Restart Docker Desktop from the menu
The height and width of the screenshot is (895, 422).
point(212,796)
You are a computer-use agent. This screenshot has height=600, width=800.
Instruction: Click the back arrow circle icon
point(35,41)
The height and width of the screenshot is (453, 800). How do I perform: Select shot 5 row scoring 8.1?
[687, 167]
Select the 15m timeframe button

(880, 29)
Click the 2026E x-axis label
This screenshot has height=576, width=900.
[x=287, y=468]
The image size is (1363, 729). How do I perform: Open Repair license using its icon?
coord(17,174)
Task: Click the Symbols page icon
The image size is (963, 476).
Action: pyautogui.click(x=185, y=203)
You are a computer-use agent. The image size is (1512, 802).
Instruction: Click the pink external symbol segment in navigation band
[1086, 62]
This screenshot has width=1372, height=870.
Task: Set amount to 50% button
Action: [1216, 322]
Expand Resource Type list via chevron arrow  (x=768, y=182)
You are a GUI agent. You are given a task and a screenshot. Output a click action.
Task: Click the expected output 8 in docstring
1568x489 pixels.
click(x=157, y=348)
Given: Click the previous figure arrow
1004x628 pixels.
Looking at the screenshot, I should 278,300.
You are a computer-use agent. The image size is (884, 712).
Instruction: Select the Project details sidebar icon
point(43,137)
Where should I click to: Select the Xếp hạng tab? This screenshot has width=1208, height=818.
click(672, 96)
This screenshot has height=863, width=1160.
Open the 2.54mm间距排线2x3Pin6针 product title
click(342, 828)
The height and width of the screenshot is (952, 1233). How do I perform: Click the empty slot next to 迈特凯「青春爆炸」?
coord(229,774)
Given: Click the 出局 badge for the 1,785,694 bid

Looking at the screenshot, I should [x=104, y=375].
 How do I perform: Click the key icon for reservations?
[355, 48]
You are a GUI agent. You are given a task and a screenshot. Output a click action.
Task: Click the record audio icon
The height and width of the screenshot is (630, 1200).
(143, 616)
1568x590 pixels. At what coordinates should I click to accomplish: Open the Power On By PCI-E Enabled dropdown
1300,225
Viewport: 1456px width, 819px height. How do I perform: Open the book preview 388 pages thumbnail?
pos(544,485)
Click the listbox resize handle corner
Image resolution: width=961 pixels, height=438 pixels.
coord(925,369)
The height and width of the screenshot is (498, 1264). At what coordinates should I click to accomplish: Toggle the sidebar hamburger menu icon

Written instruction
Put into a numbered list the lines running from the one that contains "Viewport: 1456px width, 819px" through the last line of the items, with both ends included and any blank lines omitted.

Result of this task
1. Viewport: 1456px width, 819px height. How do I perform: Open the book preview 388 pages thumbnail?
2. pos(544,485)
3. Click the listbox resize handle corner
4. Image resolution: width=961 pixels, height=438 pixels.
5. coord(925,369)
6. The height and width of the screenshot is (498, 1264). At what coordinates should I click to accomplish: Toggle the sidebar hamburger menu icon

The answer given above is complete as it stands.